Parents, doctors and policy makers agree that it’s time to act. According to the U.S. Preventive Services Task Force, children aged 6 years and older with a BMI at or above the 95th percentile should get help with their weight (to find your child’s BMI, use this calculator from the Centers for Disease Control and Prevention). Weight management recommendations for children and adolescents include behavior and lifestyle changes that support healthy eating and plenty of activity, to help them grow and develop normally. (The goal for babies and kids under 6 shouldn’t be weight loss. Instead, the focus for these very young children should be on maintaining their weight as they grow taller, which naturally improves BMI.) To be clear, there is no quick fix for overweight kids, and extreme dieting can wreak havoc with growing bodies. So children older than 6 should aim to stabilize their weight initially, then gradually shift their eating and exercise habits to lose weight slowly, and always in consultation with a family doctor.
It takes commitment from both parents and children to win at weight loss, but an evidence-based behavior change program can help. Look for a total-picture approach that uses techniques including goal-setting, tracking food and activity, and problem-solving with the help of a supportive health coach.

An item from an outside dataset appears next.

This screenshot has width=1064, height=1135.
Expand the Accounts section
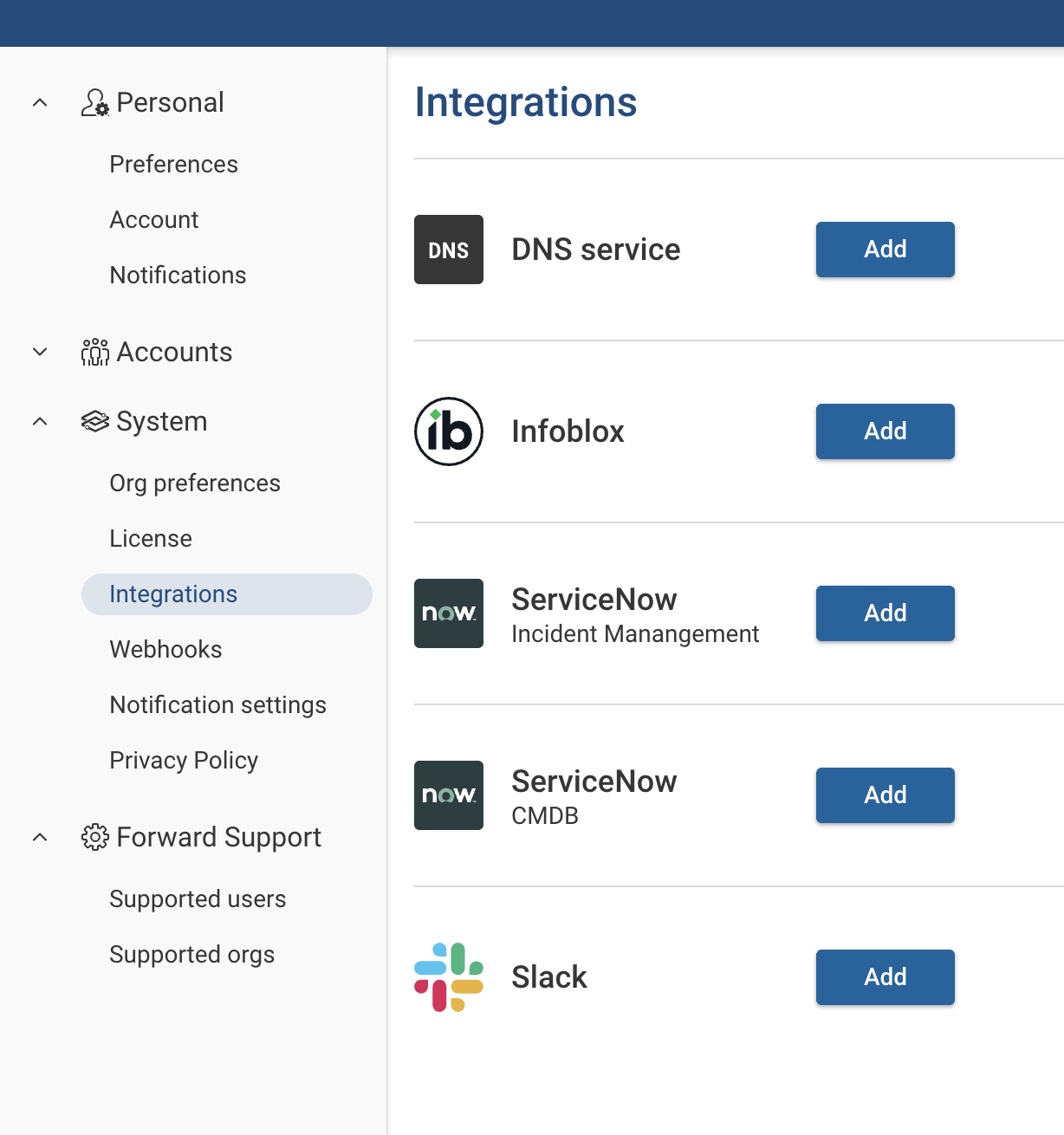(x=39, y=352)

These common-sense, research-proven ideas will get your family started:
5 Weight Loss Tips For Teens and Children
Make the healthy choice the easy choice by putting fresh fruits and vegetables out on your kitchen counter or at the front of your fridge, washed and ready to eat.
Do the opposite with sweets, candy, cookies, chips and sugary drinks (including soda, juice, and sports drinks). Keep those out of sight, or better yet, out of the house. You don’t need to ban these foods and drinks entirely--just teach kids to save them for special occasions.

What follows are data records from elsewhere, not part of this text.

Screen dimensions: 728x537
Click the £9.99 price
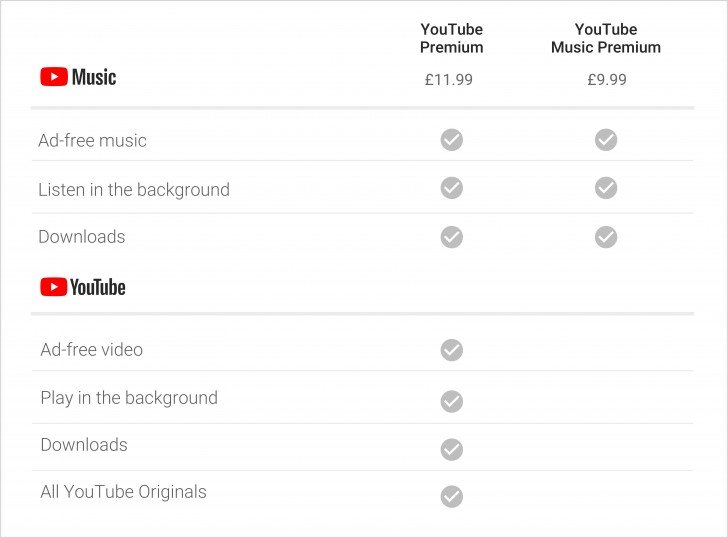click(606, 79)
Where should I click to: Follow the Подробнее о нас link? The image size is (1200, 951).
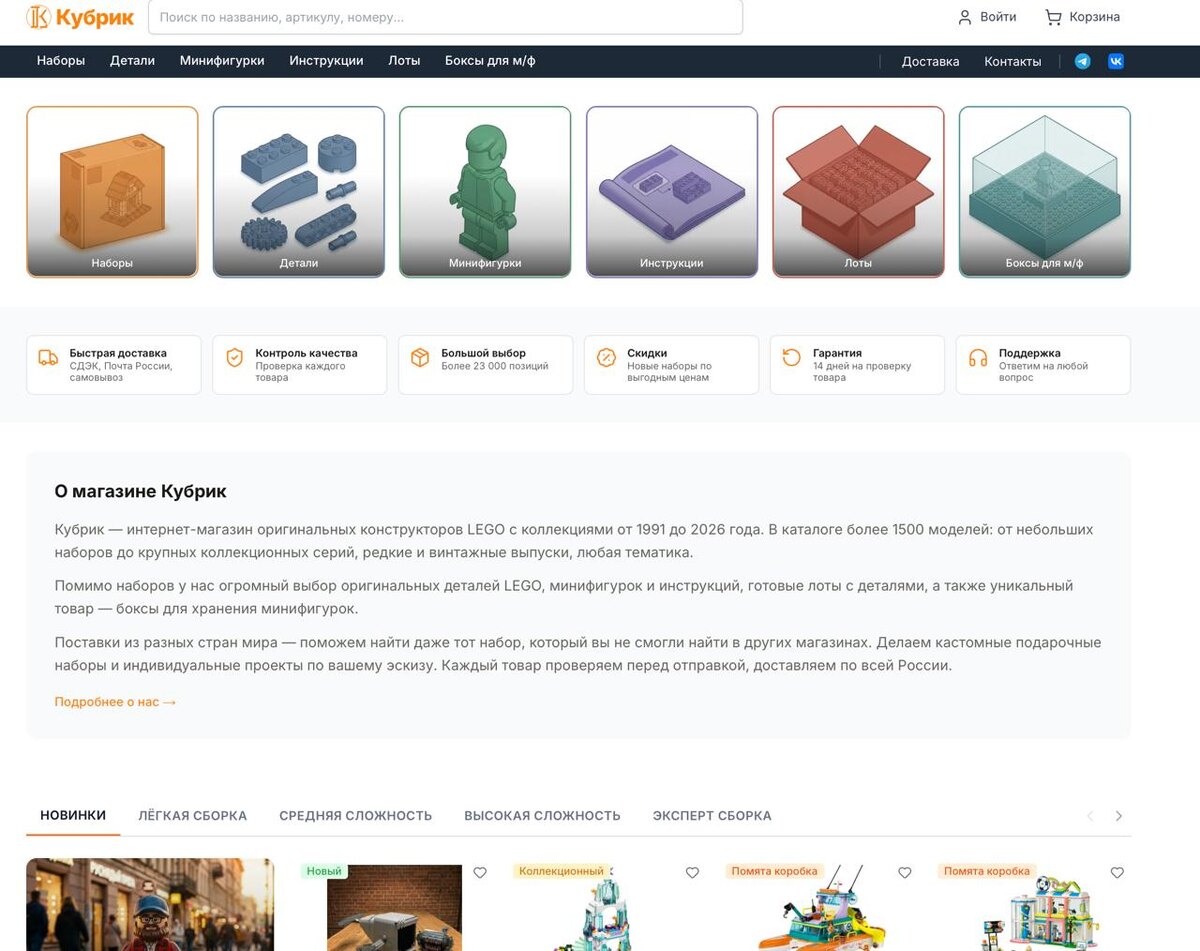click(115, 702)
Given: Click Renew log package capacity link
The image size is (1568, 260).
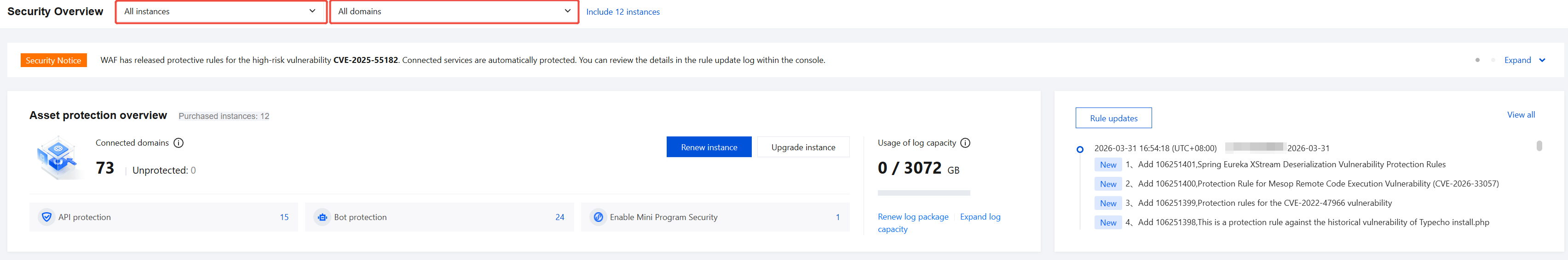Looking at the screenshot, I should pos(912,217).
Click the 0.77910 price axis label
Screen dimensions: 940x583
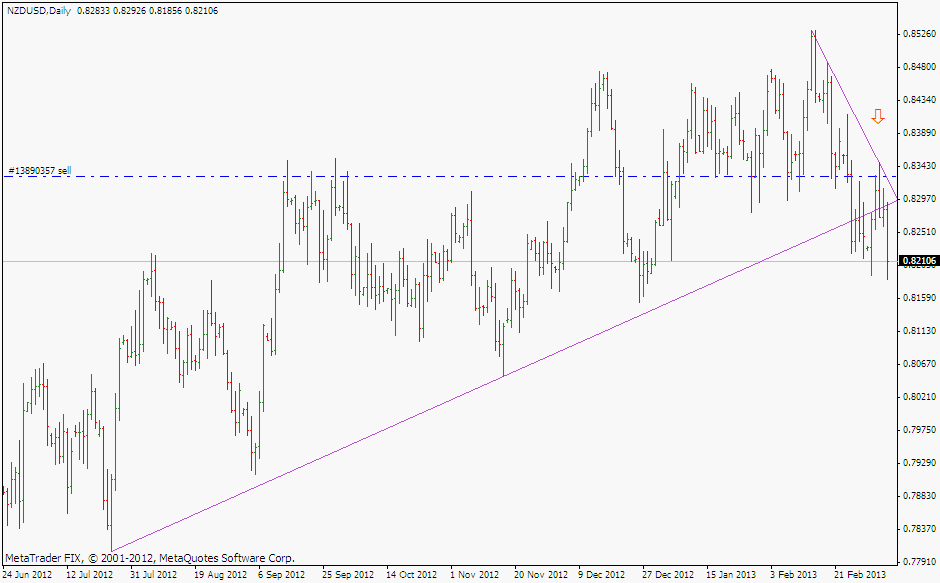click(918, 561)
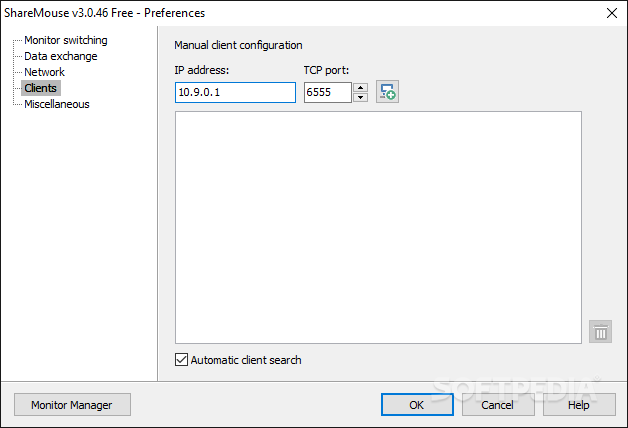Click the Preferences window title bar

[x=300, y=13]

Encourage fun activities that help children get exercise. Sports are great, but so is bike riding, hiking, backyard games, skating or anything else that gets kids moving (and parents, too!).
Schedule regular times for meals and snacks. This cuts down on grab-and-go eating and will help to bring your family together around the table more often.
Involve everyone in a new eating plan, not just the child who is overweight, because it’s good for your whole family to build healthy habits that will last a lifetime.